You may have seen it before on various blogs and news websites, including perhaps our very own – it’s the one with two screens (the DS bit stands for dual screen), and understandably we were very keen to get one in.
But nothing quite prepared us for our first meeting with it…
It’s a real beast of a laptop (pictured here with a ThinkPad X301 on top), measuring 53mm thick, 410mm wide and 310mm deep. It weighs a lot: 5kg without the power brick (which itself weighs a shoulder challenging 1kg) is enough to make me glad I ate my spinach last night. And, as with many high end Lenovo and IBM ThinkPads before it, it has a hulking presence more akin to a piece of military hardware than an office-based computer.
That second screen is ingeniously realised. It stows behind the main 1,920 x 1,200 17in panel, but within the lid like some over-fed SD card. Push it in and it pops out, spring-loaded, ready for action.

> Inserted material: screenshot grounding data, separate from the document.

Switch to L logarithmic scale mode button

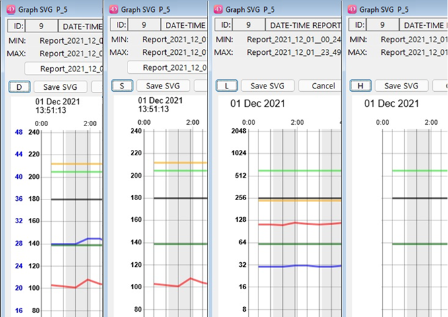click(x=227, y=86)
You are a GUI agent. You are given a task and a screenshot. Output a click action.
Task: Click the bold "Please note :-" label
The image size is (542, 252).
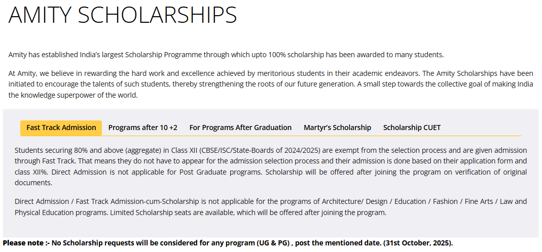tap(23, 243)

Push it back in and it simply locks in place. It’s 10.6in in diagonal – larger than most netbook screens – and boasts a resolution of 768 x 1,280 pixels. Handy for shunting palettes onto, for instance, or anything else you care to think of.

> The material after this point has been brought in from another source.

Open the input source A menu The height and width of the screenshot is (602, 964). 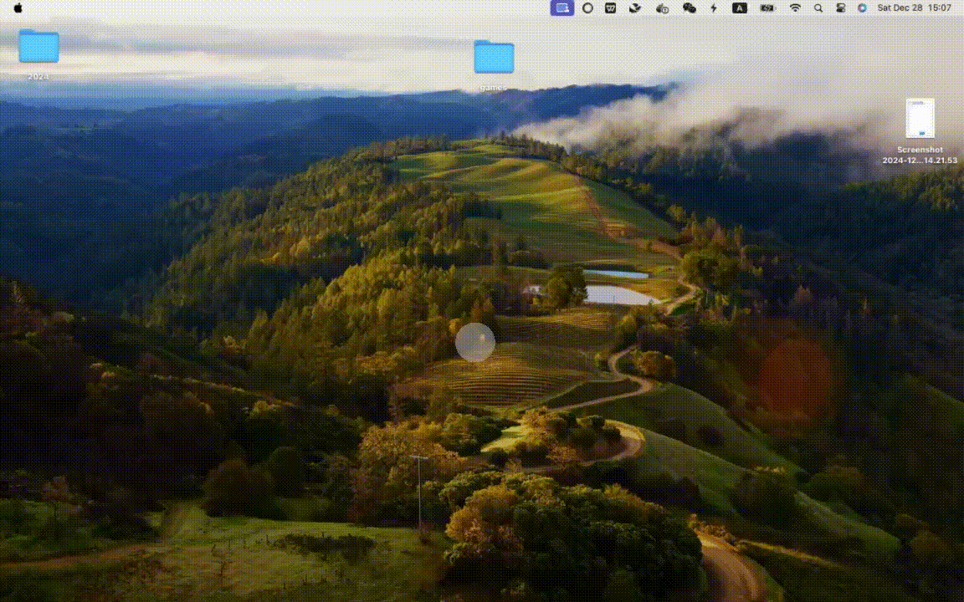[x=740, y=8]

That’s the most exciting innovation, but it’s by no means the only one. To add to the extra screen our W700ds also has a graphics tablet built into the wristrest, with a digitiser pen stowed in the right hand edge. And above this is a Pantone colour calibration sensor, which helps you set up the screen for professional, pre-publication work.
Needless to say, the internal specification is impressive too: a 2GHz quad-core Intel Q9000 processor is backed with 4GB of RAM and two 250GB hard disk drives in RAID0 configuration, not to mention the draft-n wireless, TPM and fingerprint reader, trackpoint and touchpad configuration, number pad and full Qwerty keyboard…
Once you’ve caught your breath after absorbing all that, you might just want to take note that we’ll be posting the full review here later in the week, complete with benchmark scores, battery life figures (for what it’s worth), and our official verdict. That’s if we can get the thing back down the stairs without causing ourselves serious bodily harm.